Lady's Mantle in the Rain, and Other Garden Notes


I don't think you can get enough Lady's Mantle in a garden.  I have only a couple tiny clumps of it.  I realize this year I need to encourage a lot more.  It is like clematis, they need a year or so to establish themselves, but are probably worth the wait.


I am going to have to dig for the tag on this clematis.  It is a pale pink mauve with deep purple stamens.  It is pumping out the blooms in this, it's second year.
Clematis 'Blue Dancer' with its seed heads and very decorative maroon stems, both are added benefits long after the petals have dropped on this one.

Don't you love how the moisture beads up on these leaves.

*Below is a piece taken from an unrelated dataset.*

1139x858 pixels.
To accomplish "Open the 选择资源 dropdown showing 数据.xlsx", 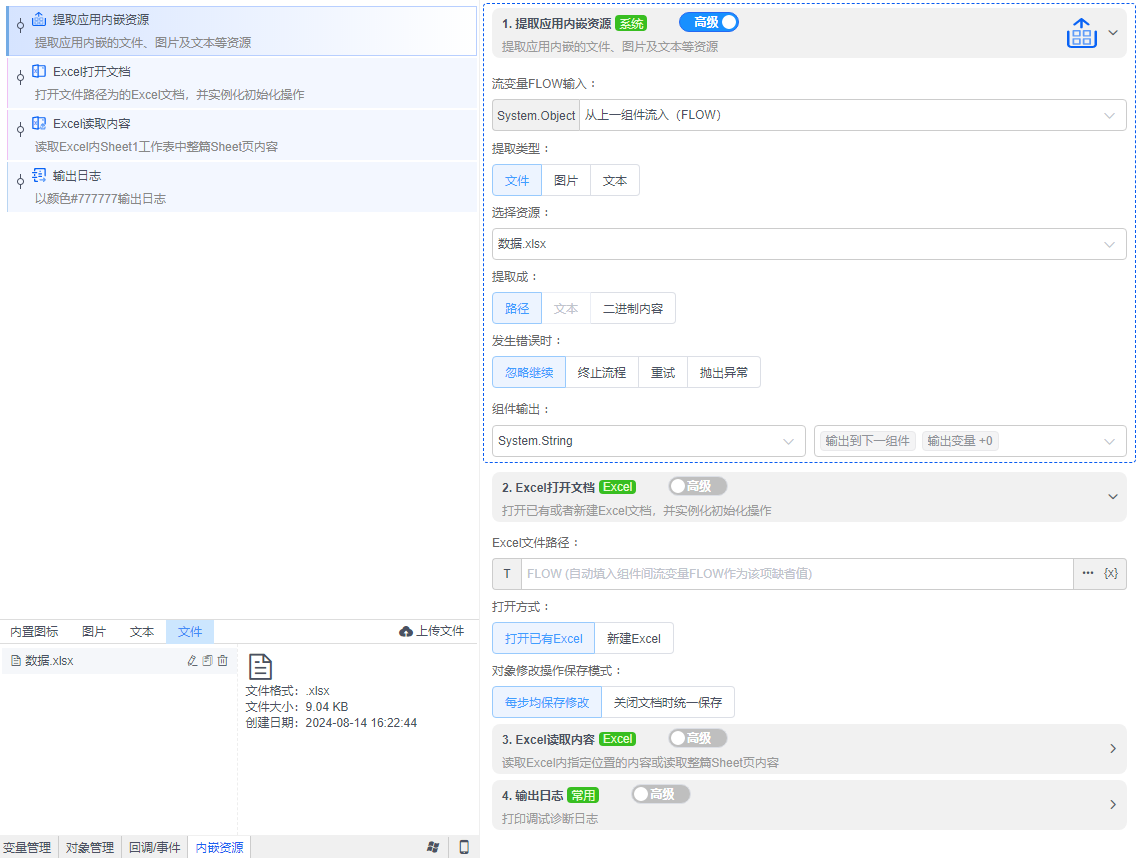I will pos(808,243).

This is rose 'Belinda's Dream', the only rose I have seen in my garden with a couple of rose chaffers.  I have it planted in a large pot and placed it in my box planter, which I moved to full sun.  I bought it as an own root, bare root rose before the ground was unfrozen here  (something that did not happen until May 5 here).  (I may need to move it to a special spot by the house.  The fragrance is very charming and very sweet.  
This is the corner everything was hastily heeled into after my fall late last summer.  Now that my commitment to summer school is over, I seriously can think over what this spot should contain.  I haven't been able to put my left foot on a shovel and apply any sort of force, yet, nor support myself on the left and dig with my right foot.  Moving plants has been problematic.  Handsome Son transplants like a person using a chainsaw to carve a turkey.  If I simply want something big and dead removed, he's the man...

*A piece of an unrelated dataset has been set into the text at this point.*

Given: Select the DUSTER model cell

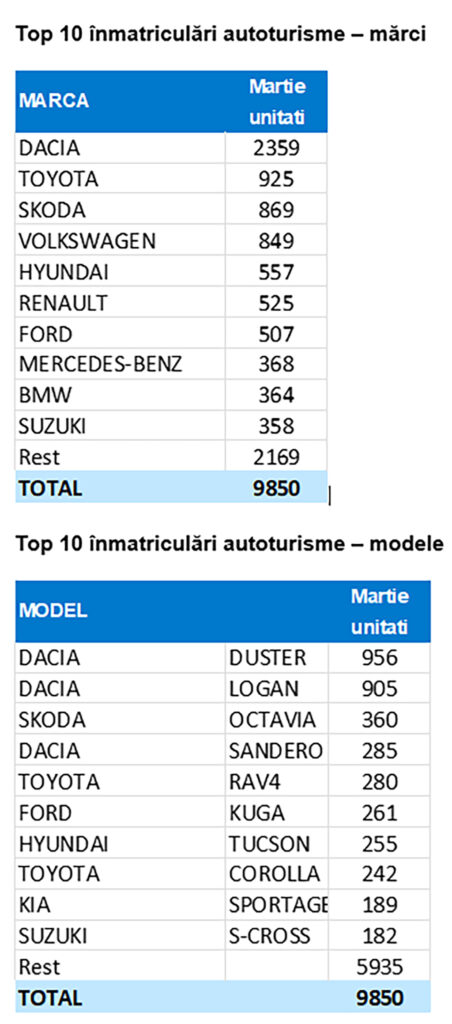Looking at the screenshot, I should [277, 658].
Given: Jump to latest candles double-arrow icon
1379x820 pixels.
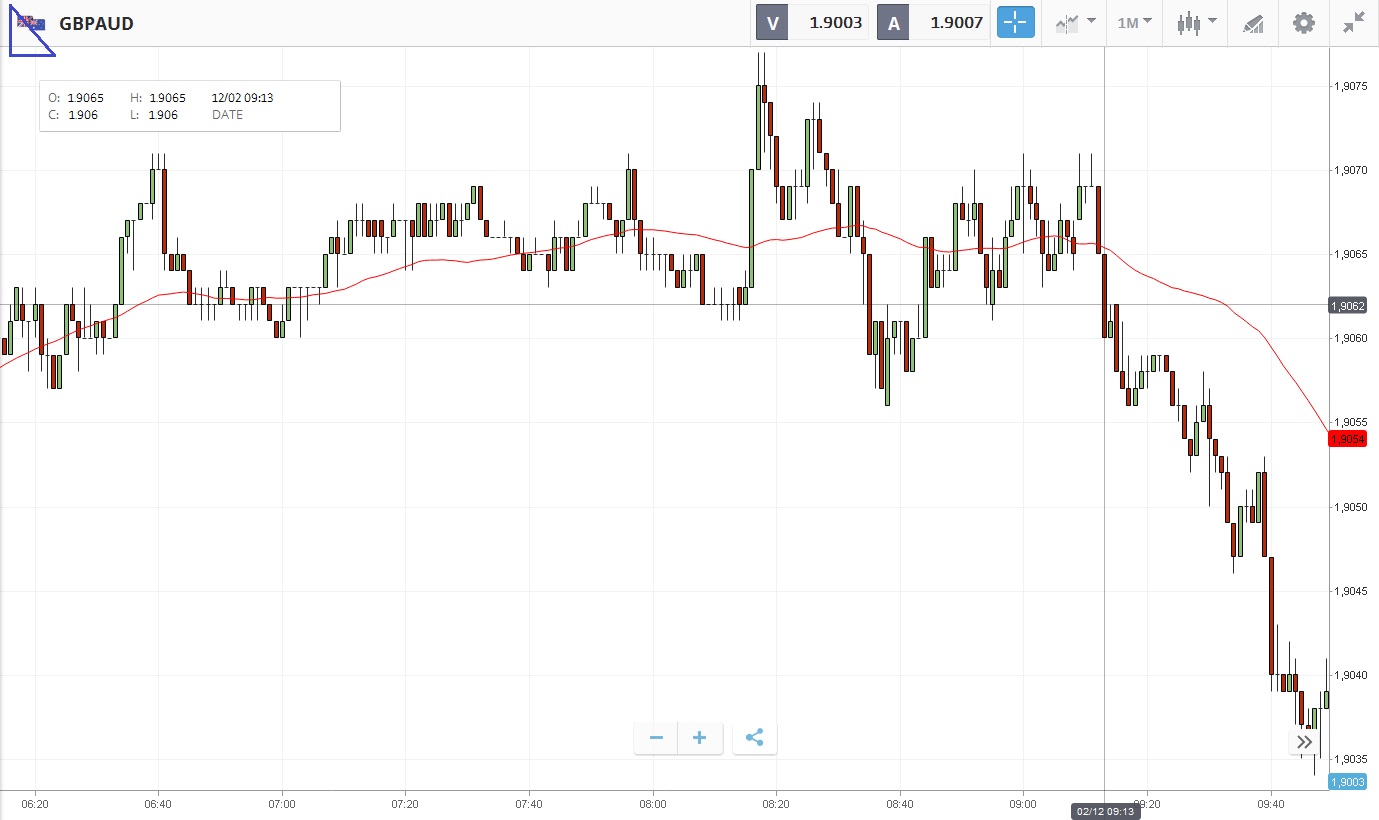Looking at the screenshot, I should point(1305,742).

After cutting this to the ground last year, and our bad winter, the smoke and size on my smokebush is remarkable and very dramatic.

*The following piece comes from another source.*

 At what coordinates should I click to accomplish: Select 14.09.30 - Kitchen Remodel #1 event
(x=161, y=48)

This is a cute veronica, I think 'Sonja'.

Clematis texensis, 'Diana' always seems to hide its few blooms behind the honeysuckle.  The vine is enormous, the ratio of flowers not so much.

I have not been able to capture how pretty this really is.  The native blue spiderwort couple with the very tame 'Concord Grape' and Stella is nice.  I have  a large drift of native pale lilac beebalm preparing to flower here as well.  Maybe that will add the photogenic tough this spot craves.  A peculiar note, I typically pinch my beebalms.  I pinched the native, too, and the result was no flowers.  This is a first for me and beebalm.  I can't imagine there might be a dramatic cultural difference between it and the cultivars, but I can't discount that.

This annual iberis has been about the best and nicest surprise in my garden this year.  I grew it from seed quite late, in late April.

Cinnamon is back from her nearly year-long stay in Illinois when I could not care for her.  Having her on a lead is still problematic for me, but I can attach her to an overhead guide wire now, so she can't pull me down stairs.

Now that the yews have been removed from behind the 'Crimson Frost' birch I am quite liking there absence.  I had a pink Knockout rose die here this winter.  This is another spot needing some serious redesign.



Heartbreaking, my privet hedge died to the ground this spring.  I waited until mid-June and noticed growth coming (finally).  It will be a year at least until it regains its glory, but replacing it and waiting would have taken much longer and I liked how it looked, shown here in front of the dappled willow.
So, on this 4th of July, I am finally ready to attempt to get my garden ship-shape...So glad it is not on a garden walk this year!